The proposal was championed by House Veterans’ Affairs Committee Chairman Representative Mike Bost and bill sponsor Representative Tom Barrett and would help boost benefits for veterans with catastrophic, service-connected injuries who require intensive, often round-the-clock care.
If enacted, the bill would mark the first significant non-inflationary increase in these benefits in more than two decades.
“I want you to think about this,” Bost said in a new interview with Military.com. “It’s been decades since we’ve increased the amount that they receive. Decades since 9/11 that any increase at all was given.”
Why It Matters
Many of the affected veterans have not received any meaningful benefit increase beyond cost-of-living adjustments since the early 1990s.

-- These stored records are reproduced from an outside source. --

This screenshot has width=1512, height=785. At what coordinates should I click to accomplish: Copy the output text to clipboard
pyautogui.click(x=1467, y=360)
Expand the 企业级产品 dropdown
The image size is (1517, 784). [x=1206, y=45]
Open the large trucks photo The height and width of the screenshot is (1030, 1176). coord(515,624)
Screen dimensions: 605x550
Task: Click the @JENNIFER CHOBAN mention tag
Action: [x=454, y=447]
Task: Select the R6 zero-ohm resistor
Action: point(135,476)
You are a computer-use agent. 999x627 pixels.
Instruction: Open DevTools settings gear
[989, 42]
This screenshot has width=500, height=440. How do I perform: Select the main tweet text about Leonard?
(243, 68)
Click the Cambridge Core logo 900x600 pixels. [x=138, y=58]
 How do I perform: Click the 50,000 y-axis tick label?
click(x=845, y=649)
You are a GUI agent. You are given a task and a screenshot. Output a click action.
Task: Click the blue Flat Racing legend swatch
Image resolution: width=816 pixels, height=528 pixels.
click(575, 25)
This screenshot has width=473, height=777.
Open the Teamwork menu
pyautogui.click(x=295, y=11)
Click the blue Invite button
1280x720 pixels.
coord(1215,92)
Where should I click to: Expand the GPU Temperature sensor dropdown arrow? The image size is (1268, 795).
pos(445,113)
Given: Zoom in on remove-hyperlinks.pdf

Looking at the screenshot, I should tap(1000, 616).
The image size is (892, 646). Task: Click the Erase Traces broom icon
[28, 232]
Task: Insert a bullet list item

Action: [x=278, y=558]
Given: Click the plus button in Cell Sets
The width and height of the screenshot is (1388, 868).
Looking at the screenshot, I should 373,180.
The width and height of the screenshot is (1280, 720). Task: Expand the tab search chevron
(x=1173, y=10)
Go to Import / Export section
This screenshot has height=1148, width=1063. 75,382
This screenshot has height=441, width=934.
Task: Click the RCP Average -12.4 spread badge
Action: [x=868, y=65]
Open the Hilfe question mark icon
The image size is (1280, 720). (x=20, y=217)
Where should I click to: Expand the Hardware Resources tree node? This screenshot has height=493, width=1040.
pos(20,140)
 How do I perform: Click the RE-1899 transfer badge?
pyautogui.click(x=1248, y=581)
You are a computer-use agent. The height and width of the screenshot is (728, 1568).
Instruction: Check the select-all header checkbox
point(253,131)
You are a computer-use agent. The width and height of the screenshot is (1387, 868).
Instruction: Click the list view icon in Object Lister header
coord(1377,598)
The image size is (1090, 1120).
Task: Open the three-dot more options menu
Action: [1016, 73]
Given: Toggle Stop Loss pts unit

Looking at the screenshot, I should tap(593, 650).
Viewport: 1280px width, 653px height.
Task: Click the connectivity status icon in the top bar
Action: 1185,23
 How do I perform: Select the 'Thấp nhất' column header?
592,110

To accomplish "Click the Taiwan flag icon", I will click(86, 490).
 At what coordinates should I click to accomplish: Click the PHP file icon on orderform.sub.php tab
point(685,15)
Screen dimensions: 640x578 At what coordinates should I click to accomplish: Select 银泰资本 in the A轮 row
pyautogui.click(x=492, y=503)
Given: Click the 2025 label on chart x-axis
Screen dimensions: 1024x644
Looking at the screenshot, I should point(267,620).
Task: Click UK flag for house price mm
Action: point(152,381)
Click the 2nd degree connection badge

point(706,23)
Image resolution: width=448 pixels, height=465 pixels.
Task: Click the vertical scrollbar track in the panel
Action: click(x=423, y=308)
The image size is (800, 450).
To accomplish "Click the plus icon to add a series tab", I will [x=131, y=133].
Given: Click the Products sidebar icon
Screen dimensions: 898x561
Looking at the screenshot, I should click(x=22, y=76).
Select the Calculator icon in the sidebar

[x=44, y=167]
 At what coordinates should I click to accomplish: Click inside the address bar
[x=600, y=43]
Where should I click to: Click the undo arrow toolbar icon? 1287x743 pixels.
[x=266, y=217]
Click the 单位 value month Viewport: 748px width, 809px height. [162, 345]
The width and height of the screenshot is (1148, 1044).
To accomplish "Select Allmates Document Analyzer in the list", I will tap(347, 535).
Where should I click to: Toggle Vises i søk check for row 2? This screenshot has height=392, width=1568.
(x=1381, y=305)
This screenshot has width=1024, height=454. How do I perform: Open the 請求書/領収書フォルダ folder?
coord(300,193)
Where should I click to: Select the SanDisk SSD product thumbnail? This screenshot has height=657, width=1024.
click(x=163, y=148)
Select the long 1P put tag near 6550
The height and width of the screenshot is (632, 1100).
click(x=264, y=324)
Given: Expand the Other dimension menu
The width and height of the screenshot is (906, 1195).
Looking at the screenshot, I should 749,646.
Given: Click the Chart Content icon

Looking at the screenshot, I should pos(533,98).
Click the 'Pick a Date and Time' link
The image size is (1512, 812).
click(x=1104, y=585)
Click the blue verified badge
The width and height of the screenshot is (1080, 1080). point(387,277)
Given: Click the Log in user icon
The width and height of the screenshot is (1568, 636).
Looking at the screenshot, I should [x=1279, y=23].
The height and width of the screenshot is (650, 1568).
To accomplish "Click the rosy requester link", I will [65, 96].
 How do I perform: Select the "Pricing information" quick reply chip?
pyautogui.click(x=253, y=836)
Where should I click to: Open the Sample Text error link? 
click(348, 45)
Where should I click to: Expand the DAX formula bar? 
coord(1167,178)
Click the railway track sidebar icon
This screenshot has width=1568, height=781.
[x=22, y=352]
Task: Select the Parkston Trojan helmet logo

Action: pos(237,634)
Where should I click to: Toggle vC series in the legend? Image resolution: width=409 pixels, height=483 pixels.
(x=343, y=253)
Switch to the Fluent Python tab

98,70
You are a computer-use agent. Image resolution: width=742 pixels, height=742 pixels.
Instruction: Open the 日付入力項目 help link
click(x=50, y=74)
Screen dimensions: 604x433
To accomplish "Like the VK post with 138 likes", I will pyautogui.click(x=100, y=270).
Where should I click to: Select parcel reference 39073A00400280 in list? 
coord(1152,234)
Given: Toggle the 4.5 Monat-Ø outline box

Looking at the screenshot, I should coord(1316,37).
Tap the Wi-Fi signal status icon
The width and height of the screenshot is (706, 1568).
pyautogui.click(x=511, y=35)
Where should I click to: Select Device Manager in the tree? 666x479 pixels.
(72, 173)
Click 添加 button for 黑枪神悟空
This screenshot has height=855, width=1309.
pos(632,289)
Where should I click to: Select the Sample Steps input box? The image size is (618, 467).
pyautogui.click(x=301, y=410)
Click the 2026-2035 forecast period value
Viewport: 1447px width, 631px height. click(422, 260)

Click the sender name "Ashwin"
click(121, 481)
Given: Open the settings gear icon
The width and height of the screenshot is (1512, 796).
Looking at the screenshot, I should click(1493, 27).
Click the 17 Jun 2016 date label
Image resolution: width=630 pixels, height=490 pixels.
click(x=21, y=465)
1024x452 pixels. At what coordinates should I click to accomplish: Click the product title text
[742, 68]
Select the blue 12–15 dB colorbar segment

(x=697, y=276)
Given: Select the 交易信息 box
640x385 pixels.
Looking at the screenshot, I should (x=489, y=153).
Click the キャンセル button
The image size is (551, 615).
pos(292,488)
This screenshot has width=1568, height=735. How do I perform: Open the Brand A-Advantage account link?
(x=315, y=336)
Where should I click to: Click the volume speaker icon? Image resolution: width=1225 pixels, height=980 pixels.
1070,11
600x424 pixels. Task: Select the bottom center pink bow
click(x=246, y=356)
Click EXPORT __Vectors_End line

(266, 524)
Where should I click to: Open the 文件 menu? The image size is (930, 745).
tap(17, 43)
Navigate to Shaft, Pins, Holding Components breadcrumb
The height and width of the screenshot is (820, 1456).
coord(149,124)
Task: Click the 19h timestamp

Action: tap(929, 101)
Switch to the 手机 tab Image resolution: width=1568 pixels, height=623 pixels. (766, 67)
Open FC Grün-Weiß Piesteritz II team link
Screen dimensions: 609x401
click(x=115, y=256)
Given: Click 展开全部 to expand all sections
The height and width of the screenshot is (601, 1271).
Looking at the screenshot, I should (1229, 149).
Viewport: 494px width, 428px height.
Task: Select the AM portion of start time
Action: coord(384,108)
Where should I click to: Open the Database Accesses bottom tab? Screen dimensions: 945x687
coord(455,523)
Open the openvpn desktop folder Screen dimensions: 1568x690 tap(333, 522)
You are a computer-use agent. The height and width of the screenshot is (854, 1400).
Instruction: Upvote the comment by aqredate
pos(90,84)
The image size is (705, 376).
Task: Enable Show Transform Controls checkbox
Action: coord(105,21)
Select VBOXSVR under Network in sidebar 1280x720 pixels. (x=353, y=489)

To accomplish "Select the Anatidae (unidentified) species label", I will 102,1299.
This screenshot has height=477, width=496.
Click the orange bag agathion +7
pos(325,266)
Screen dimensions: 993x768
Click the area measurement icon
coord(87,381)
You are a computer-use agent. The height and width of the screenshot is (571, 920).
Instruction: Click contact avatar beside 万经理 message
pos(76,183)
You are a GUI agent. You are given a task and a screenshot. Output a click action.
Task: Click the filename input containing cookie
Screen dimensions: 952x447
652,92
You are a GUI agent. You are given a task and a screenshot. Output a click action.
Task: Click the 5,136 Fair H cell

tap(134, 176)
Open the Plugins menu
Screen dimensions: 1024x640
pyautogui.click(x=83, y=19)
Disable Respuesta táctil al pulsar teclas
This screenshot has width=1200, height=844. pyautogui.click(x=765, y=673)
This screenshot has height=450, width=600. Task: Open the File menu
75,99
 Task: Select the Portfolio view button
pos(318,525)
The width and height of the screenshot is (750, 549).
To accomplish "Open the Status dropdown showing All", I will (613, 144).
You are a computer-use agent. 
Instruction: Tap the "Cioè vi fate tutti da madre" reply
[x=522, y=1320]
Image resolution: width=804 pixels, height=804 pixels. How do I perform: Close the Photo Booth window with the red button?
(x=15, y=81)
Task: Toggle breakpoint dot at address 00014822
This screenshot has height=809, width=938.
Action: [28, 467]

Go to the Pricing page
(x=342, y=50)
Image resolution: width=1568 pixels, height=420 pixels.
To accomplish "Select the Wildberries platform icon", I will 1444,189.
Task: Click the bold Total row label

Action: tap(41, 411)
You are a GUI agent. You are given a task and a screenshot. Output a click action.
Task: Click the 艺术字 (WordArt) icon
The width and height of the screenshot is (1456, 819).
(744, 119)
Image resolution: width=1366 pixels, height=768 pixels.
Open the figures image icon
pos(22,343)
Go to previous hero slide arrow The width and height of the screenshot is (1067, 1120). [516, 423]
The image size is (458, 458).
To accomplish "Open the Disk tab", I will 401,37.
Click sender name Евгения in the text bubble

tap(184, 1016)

These veterans often require 24-hour caregiving support, specialized medical equipment and assistance with daily life activities. Those costs can quickly overwhelm families without additional federal support, according to lawmakers.
What Would Change Under The Bill?
The legislation, known as the Sharri Briley and Eric Edmundson Veterans Benefits Expansion Act, would mean a $10,000 annual increase in Special Monthly Compensation (SMC) for veterans with the most severe disabilities.
This would apply specifically to veterans with conditions such as traumatic brain injuries, paralysis, or multiple limb loss who require ongoing in-home care, impacting roughly 7,000 catastrophically disabled veterans nationwide.
Surviving spouses and families would also benefit from a 1.5 percent increase to Dependency and Indemnity Compensation (DIC).
Barrett, who introduced the legislation, said the law is an attempt to better support military families after years with no meaningful benefit increase.
“Our nation can never fully repay the debt we owe to the heroes and families who have served and sacrificed for our freedom,” Barrett said in a statement. “But passing my bipartisan legislation today is further proof that we will never stop trying.
What This Means for Veterans
If signed into law, the bill would:
- Provide hundreds of dollars in additional monthly income to eligible veterans
- Offer greater financial stability to families providing full-time care
- Expand support for survivors of service members who died in the line of duty
However, the proposal is not yet law, and final eligibility rules and timing would depend on Senate action and further negotiations within Congress.
“Families caring for catastrophically disabled veterans are facing costs that have grown far beyond what older benefit levels were originally designed to cover,” Alex Beene, a financial literacy instructor for the University of Tennessee at Martin, told Newsweek. “An extra $10,000 a year would not solve every challenge, but for those veterans it could make a significant difference in terms of daily care and other related costs.”
Controversy Over The Funding
While the benefit increase itself has received broad backing, the bill has sparked debate over how it would be funded.
The legislation is estimated to cost billions of dollars over time, and some proposals to cover the cost involve changes to VA home loan fees for certain veterans
Some say that financing the increase this way could place new burdens on other veterans.
“This is politics: benefits on one side, offsets on the other,” Kevin Thompson, the CEO of 9i Capital Group and the host of the 9innings podcast, previously told Newsweek. “The bill raises supplemental income for veterans with higher disability ratings, but it looks to fund part of that increase by charging higher fees on subsequent VA home loans for veterans rated 70 percent disabled or less.”
What Happens Next
The bill has passed the House and now moves to the Senate, where its future remains uncertain.
So far, more than 20 veteran service organizations, including groups like the Wounded Warrior Project and Veterans of Foreign Wars, back the proposal.
“Its path through the Senate will likely come down less to whether lawmakers support these veterans and more to whether they can agree on how to pay for the increase without creating another burden elsewhere in the veterans benefits system,” Beene said.